STATED EXERCISE — Please turn the entries below into a Markdown table with the columns "Row" and "Entry line", giving each non-blank line its own numbered row. Leave the pictures out of the table.

INFORMATION SUPPLIED —
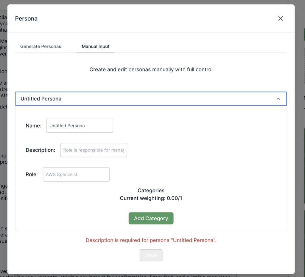Click the Current weighting 0.00/1 text

(x=151, y=198)
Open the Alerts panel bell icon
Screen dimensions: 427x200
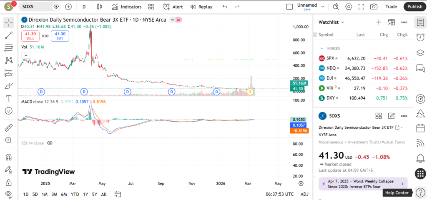pos(420,158)
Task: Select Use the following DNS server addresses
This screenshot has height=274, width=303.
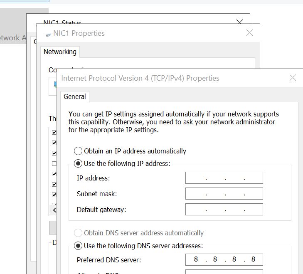Action: (78, 246)
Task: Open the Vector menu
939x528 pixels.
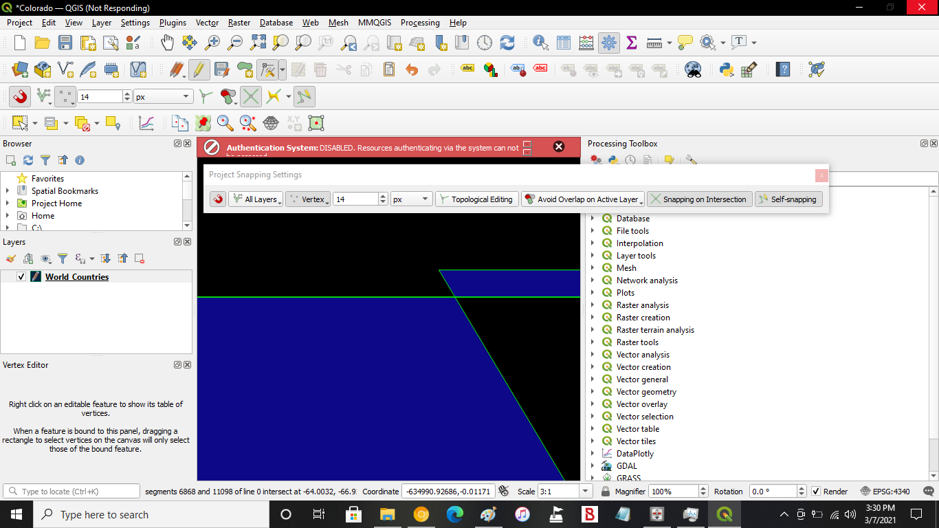Action: pyautogui.click(x=207, y=23)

THE RESPONSE —
| Row | Entry line |
|---|---|
| 1 | Click the Current weighting 0.00/1 text |
| 2 | (x=151, y=198) |
| 3 | Open the Alerts panel bell icon |
| 4 | Screen dimensions: 427x200 |
| 5 | pos(420,158) |
| 6 | Task: Select Use the following DNS server addresses |
| 7 | This screenshot has height=274, width=303. |
| 8 | Action: (78, 246) |
| 9 | Task: Open the Vector menu |
| 10 | 939x528 pixels. |
| 11 | Action: pyautogui.click(x=207, y=23) |